Inilah yang terjadi di banyak daerah di awal-awal panen raya berlangsung. Tidak jatang angka prediksi tidak sama dengan fakta kehidupan yang dialami petani. Dalam proyeksi disebutkan daerah tersebut akan panen, namun kenyataannya belum berlangsung. Para petani tampak menunda pelaksanaan panennya, karena mereka menunggu saat yang tepat. Petani tidak ingin memanen jika usia tananan padinya, belum pas benar untuk dipanen.

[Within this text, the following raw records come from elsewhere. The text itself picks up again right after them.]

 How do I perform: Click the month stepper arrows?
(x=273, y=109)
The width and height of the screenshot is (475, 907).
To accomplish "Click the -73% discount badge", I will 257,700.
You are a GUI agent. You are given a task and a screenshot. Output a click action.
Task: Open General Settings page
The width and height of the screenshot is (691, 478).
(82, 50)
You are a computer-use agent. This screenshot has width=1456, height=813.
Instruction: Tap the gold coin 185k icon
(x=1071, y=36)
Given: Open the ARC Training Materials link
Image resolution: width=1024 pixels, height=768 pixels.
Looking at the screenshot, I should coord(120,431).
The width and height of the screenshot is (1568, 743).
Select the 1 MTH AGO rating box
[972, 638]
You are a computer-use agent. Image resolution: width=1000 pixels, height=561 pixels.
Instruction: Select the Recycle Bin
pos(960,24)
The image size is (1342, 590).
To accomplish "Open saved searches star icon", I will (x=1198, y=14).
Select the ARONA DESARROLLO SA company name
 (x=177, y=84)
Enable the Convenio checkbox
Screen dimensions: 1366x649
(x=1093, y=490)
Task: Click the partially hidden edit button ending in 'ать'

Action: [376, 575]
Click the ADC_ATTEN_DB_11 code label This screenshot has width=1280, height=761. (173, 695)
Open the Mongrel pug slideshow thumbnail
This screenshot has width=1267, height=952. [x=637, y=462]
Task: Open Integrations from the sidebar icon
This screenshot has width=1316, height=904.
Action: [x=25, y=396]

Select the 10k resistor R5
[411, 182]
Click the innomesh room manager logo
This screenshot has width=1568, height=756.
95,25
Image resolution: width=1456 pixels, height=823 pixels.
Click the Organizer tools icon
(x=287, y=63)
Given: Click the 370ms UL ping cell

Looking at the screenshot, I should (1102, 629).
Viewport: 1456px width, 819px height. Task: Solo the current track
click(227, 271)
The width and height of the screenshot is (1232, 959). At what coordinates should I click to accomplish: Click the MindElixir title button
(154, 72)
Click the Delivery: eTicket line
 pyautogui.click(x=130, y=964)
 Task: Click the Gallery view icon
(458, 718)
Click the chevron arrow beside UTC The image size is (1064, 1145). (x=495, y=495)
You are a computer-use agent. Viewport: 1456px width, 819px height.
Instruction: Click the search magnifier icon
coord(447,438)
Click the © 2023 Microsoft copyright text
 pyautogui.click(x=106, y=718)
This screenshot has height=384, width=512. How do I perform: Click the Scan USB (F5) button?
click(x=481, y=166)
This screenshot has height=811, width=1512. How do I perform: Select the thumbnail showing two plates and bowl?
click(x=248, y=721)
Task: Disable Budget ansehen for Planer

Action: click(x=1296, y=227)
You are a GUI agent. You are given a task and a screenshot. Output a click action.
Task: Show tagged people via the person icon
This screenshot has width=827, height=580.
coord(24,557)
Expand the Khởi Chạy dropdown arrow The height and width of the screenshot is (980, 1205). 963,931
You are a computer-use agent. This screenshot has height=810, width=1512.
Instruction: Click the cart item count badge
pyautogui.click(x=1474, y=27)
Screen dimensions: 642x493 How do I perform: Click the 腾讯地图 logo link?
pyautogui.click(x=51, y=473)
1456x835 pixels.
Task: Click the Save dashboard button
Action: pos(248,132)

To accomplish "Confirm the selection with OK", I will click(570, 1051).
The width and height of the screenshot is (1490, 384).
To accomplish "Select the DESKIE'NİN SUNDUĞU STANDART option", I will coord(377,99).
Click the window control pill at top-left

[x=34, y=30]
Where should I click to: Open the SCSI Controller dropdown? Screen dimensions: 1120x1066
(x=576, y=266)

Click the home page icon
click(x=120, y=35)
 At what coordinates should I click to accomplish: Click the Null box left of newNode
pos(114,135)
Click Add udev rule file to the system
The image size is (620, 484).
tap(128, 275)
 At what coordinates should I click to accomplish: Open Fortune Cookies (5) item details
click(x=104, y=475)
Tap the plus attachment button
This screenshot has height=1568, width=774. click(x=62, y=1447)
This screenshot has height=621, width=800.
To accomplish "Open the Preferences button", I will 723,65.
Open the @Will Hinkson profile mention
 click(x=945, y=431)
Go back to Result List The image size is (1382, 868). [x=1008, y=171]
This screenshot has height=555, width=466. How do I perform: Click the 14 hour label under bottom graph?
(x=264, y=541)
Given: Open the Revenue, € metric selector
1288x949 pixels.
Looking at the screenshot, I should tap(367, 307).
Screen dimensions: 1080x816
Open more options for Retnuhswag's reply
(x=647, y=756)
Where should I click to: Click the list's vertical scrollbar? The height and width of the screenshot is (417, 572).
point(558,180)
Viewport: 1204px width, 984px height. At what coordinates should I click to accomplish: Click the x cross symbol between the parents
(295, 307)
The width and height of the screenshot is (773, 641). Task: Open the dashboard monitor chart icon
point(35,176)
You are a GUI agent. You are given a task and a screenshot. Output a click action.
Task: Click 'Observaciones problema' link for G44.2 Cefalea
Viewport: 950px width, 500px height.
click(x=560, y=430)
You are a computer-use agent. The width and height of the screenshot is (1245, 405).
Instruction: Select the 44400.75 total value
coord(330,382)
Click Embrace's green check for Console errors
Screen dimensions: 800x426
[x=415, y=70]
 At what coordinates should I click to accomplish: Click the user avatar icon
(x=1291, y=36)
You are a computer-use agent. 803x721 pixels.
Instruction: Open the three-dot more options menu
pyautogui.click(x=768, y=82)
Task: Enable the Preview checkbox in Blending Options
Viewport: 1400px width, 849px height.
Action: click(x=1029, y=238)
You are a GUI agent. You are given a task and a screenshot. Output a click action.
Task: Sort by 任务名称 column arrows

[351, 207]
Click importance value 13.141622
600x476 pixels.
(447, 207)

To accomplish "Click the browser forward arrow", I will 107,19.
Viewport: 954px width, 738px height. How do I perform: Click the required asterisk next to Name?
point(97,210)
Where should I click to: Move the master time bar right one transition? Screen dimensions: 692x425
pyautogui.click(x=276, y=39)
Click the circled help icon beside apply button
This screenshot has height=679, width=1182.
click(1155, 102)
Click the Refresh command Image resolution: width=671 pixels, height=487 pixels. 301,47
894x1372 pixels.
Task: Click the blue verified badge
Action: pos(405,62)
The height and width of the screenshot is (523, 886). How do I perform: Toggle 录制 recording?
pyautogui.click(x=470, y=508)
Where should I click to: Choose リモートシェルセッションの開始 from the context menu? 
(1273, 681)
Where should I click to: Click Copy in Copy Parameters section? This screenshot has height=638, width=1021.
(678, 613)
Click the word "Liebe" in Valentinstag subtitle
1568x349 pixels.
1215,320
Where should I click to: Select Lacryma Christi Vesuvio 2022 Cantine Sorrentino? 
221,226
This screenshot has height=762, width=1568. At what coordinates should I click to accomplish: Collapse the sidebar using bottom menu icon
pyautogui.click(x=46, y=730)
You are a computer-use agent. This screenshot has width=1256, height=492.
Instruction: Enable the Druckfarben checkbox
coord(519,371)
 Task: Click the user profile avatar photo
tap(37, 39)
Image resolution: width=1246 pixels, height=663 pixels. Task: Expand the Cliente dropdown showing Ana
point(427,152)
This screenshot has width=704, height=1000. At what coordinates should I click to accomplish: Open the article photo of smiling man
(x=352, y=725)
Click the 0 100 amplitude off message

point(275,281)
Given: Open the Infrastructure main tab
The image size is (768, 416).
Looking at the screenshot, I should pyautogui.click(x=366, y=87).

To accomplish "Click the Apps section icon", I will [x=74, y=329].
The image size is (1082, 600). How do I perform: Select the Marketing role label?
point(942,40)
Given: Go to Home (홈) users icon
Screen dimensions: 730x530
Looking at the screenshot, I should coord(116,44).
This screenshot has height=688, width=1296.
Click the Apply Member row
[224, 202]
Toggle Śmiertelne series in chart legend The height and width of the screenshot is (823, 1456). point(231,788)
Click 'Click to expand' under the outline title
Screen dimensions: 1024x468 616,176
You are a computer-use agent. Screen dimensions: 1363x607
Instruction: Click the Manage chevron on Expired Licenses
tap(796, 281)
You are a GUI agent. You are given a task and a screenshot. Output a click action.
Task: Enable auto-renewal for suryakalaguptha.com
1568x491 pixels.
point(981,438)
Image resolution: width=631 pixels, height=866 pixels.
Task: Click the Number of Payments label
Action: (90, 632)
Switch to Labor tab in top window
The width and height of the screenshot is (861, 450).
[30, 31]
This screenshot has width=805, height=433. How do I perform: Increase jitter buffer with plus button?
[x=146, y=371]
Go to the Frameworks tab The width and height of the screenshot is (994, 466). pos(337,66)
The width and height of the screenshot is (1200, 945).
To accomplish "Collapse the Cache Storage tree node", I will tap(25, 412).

Perum Bulog mengejar target, boleh jadi kini menjadi salah satu prioritas yang ingin dicapai dalam dua bulan ke depan. Kita percaya, Perum Bulog telah menyiapkan diri dengan sebaik-baiknya dalam menggapai pencapaian target tersebut. Dukungan anggaran Pemerintah pun kini tengah digelontorkan kepada Perum Bulog sekitar 16,6 trilyun rupiah. Jadi, tidak ada alasan, Perum Bulog kesulitan dana untuk melakukan penyerapan.
Pertanyaan pentingnya adalah apakah para petani akan menjual gabah hasil panennya kepada Perum Bulog ? Atau petani akan lebih senang menjual gabahnya kepada para bandar atau tengkulak, mengingat berbagai pertimbangan yang ada ? Inilah ‘pe-er’ utama Perum Bulog dalam mengejar target yang ditetapkan. Artinya, Perum Bulog perlu berjuang habis-habisan untuk merebut simpati petani agar mereka menjual gabahnya kepada Perum Bulog.
(PENULIS, KETUA DEWAN PAKAR DPD HKTI JAWA BARAT).